Or for something smarter, go here. 

Stan Lee

I thought I’d sit down and pour out the words about Stan Lee passing. I thought that it’d be easy to put into words what his creations have meant to me for pretty much my whole life. But it turns out that it isn’t an easy task to figure out what someone you’ve never met dying actually means to you.

There was a point in my life that I didn’t read anything other than comic books. If you’d asked I would have told you that books were boring.  Not comics though and specifically the Marvel superheroes. They kept me comfort on rainy days with their adventures. They inspired me to fill a tattered blue notebook with my very first (terrible) stories about a super team called the Threats.

Back when I started collecting comics, Stan Lee wasn’t writing them anymore (aside from the Spider-Man comic strip, I believe). But there was a comic series called Marvel Saga coming out at that time. It was effectively a “history” of the early (1960s) comic stories. And I might not have known it, but Stan Lee had a hand in many of those stories during the founding of the Marvel Universe. For a ten-year-old, it was like having a crash course in comic books. Characters I was slowly becoming familiar with… now I got to read their origins. At the time, I don’t think I would have understood that they had a nearly 25-year lifespan already.

The fun was built in. Lots of articles will talk about how he made characters who had problems just like the readers had. Or that he gave them flaws. Made them more human. And he did do that. But for me, he’d created fun characters I enjoyed reading.

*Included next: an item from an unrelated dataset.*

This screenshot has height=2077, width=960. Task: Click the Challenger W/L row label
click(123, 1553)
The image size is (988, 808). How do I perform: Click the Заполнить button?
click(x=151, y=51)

This hobby has gone from niche to people buying 10 copies of an issue #1 in hopes of funding their retirement to bankruptcy and now movies. What’s even more amazing is that I’ve been collecting long enough where the rest of the world has only now caught up to what us funny-book readers always knew: this stuff was never just for kids. It was always for everyone.

It is possible I could have discovered comic books without Stan Lee’s creations. I wonder if my love for the format would have been possible without his influence. Would the medium be something that I have not only dedicated 30 plus years to supporting, but also in creating my own comic books… my own characters.

I’m glad I don’t have to figure that out.

Throughout our lives, there are people who have influence over us that we will never meet in real life. Those people can create things which leave the world in a far better place than it was prior to their existence. Those items floating out there waiting for you to stumble upon them somehow. And others are touched by these things leading them to create and those things only add to a person’s legacy. Like a family tree which grows stronger and stronger with each passing year. It stretches out and up to inspire others.

Stan Lee was one of those people for me. And now he’s gone. But I can’t feel empty because he’s filled my mind and heart with so many stories and ideas.

Thank you, Stan… for everything.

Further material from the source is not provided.